◆ Data provided
»»

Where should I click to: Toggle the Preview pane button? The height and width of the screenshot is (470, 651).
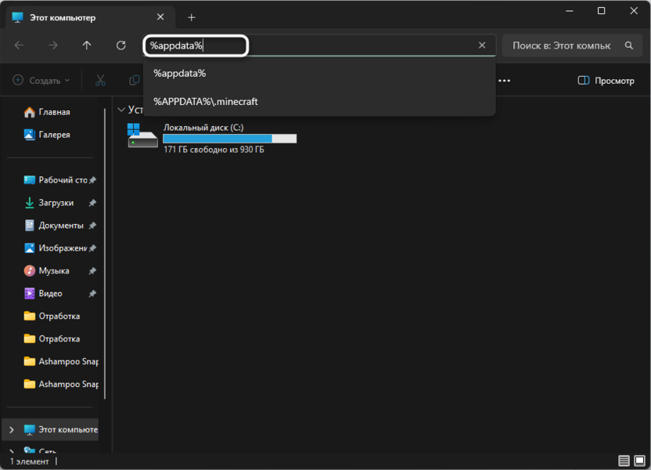pos(606,80)
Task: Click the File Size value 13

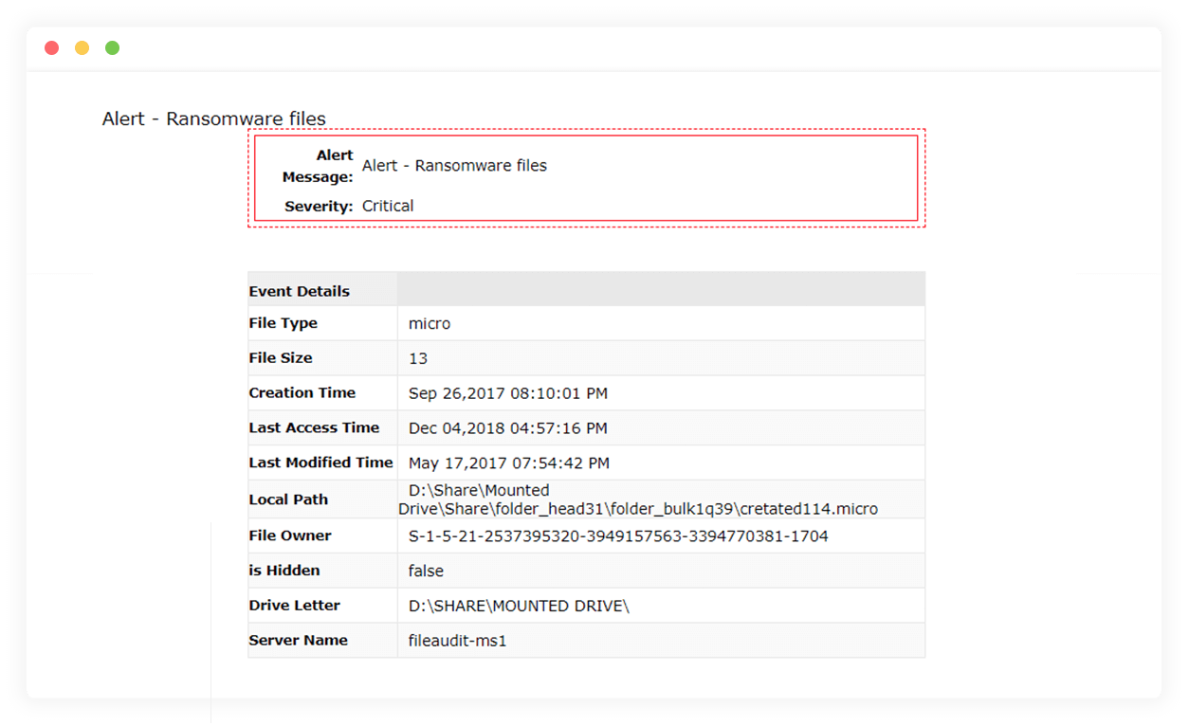Action: [417, 357]
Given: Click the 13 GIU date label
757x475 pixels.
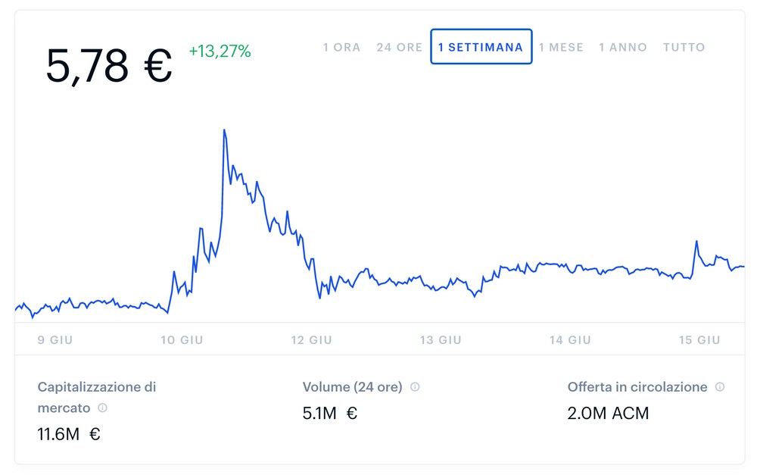Looking at the screenshot, I should pos(441,340).
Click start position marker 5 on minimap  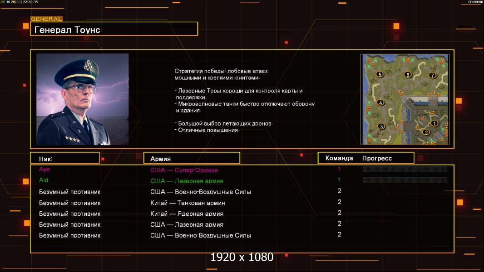[380, 74]
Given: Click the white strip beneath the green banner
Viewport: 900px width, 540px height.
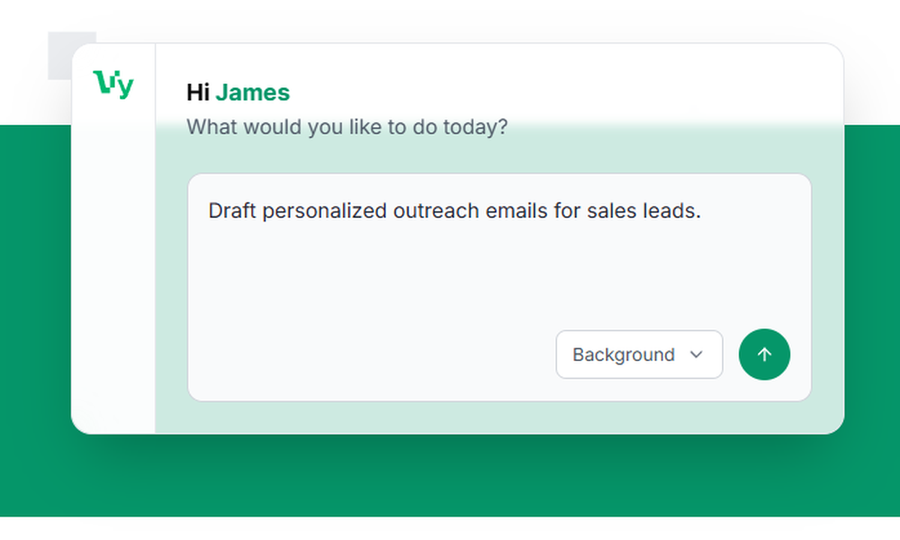Looking at the screenshot, I should click(450, 528).
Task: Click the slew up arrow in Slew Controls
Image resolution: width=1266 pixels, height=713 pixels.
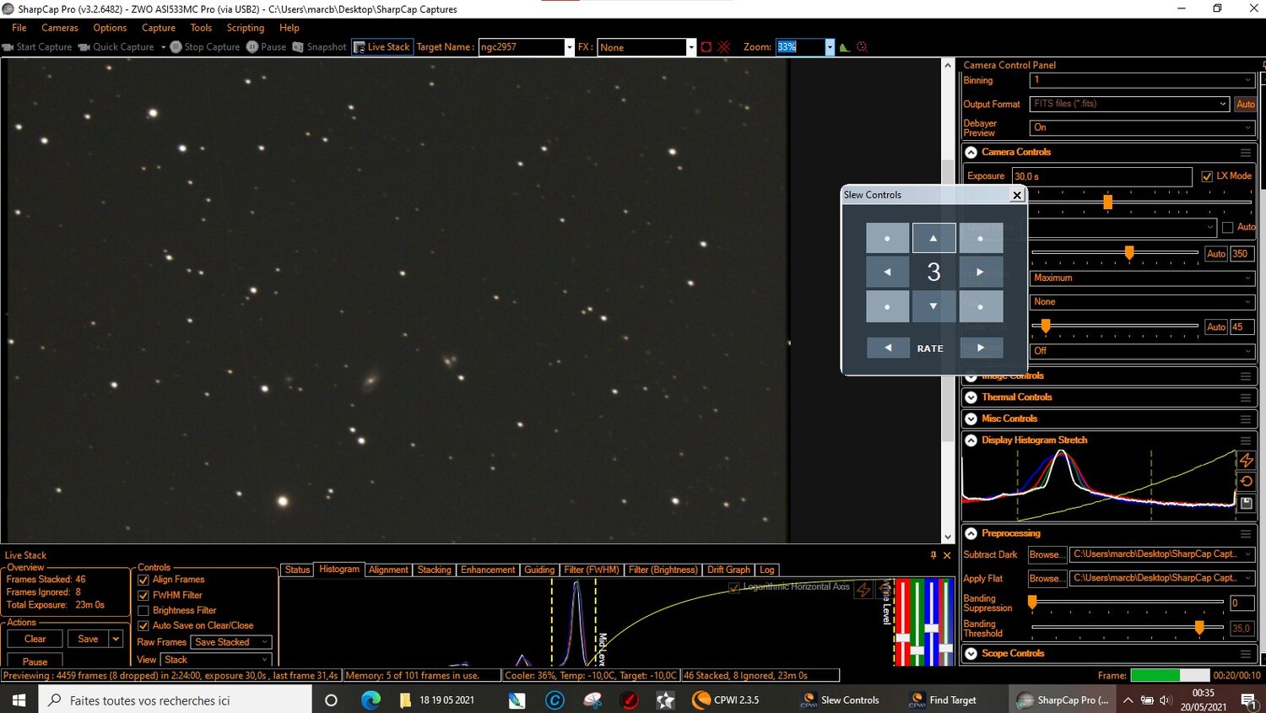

««

◆ Activity
Everything from the line holding "Task: Click the slew" to the close of the records should be written out exactly, both ends included, with pictures omitted.

◆ Answer to this task
Task: Click the slew up arrow in Slew Controls
Image resolution: width=1266 pixels, height=713 pixels.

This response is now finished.